G. K. : Myślę, że tak. Od kilku ładnych lat nasi absolwenci mają dobrą passę. Większość dostaje się na te kierunki, które wybiera.

U: Co sądzi Pani o tegorocznym naborze do szkoły?
G. K. : Tegoroczny nabór był liczny, to po pierwsze. A po drugie jest bardzo dużo sympatycznej młodzieży - mądrej, zdolnej, pracowitej, pełnej energii i pomysłów. Przyszła do nas naprawdę dobra młodzież i oby tak zostało. Uważam, że slogan, który jeszcze niestety wśród niektórych, zwłaszcza starszych osób pokutuje, że młodzież jest zła, jest nieprawdziwy.
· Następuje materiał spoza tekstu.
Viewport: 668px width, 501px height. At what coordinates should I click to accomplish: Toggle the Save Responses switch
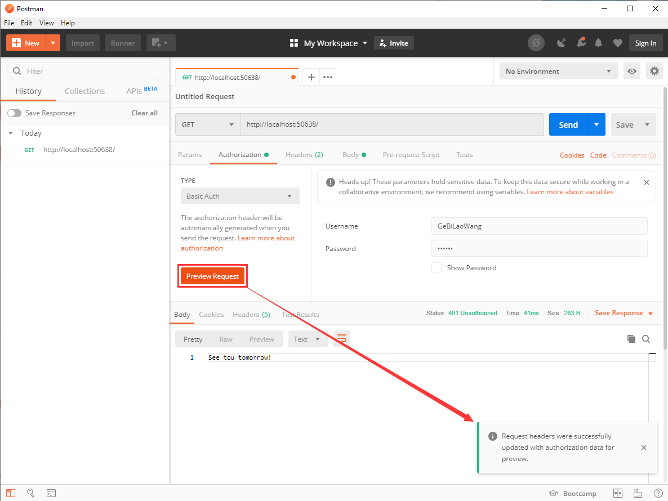click(x=14, y=113)
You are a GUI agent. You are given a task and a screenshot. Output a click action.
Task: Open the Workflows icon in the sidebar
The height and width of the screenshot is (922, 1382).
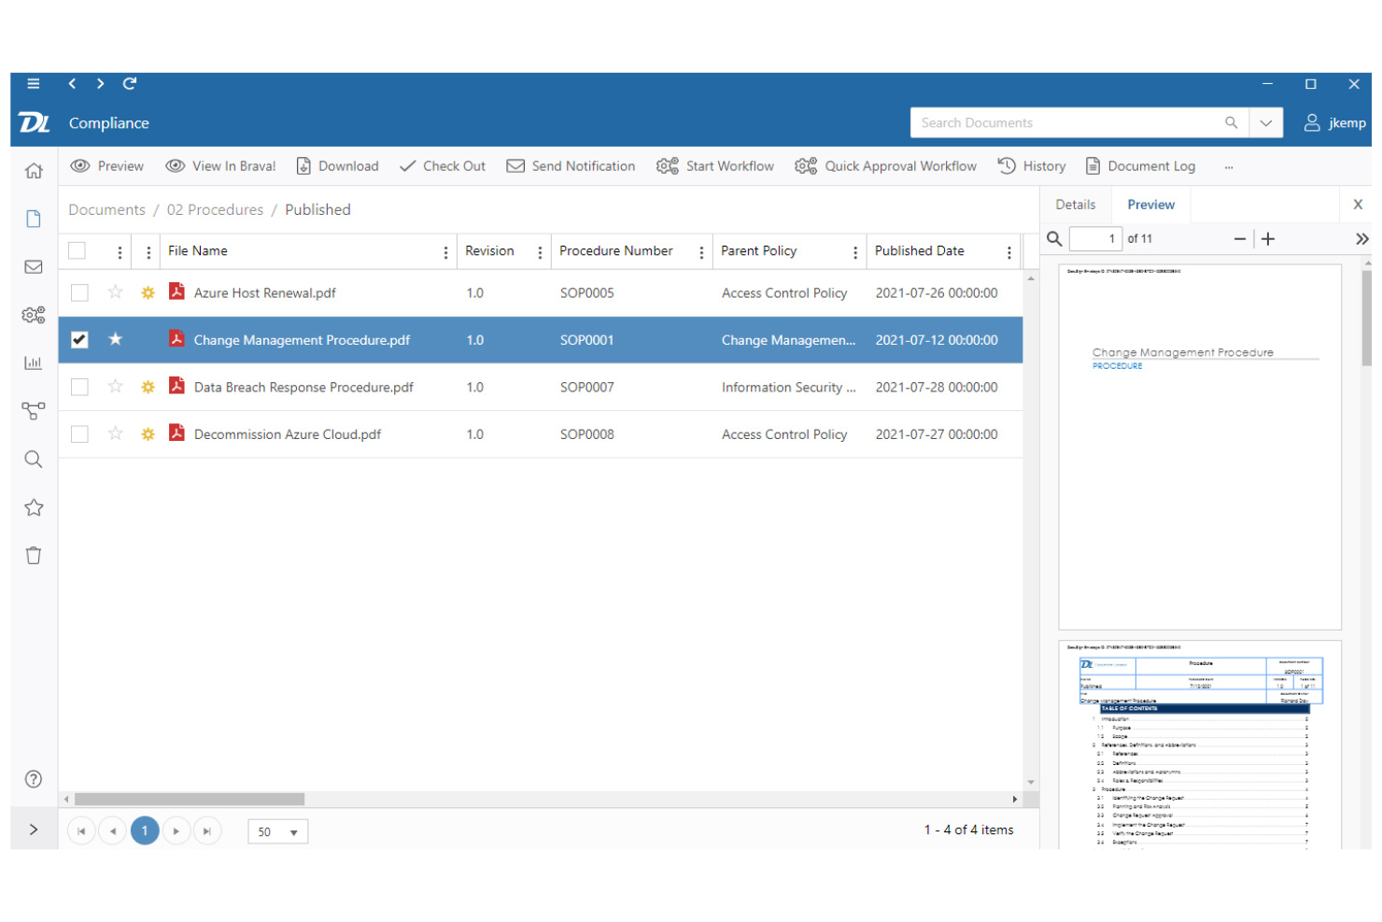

Bardzo mnie denerwuje takie generalizowanie. Żyjecie w innych warunkach, stawia się Wam inne wymagania, którym musicie sprostać. Jesteście tak samo wspaniali, musicie mieć tylko możliwość realizacji swoich pomysłów, bo najgorsze problemy pojawiają się wtedy, kiedy nie macie jak zagospodarować wolnego czasu i przychodzą Wam do głowy różne, niekoniecznie mądre pomysły.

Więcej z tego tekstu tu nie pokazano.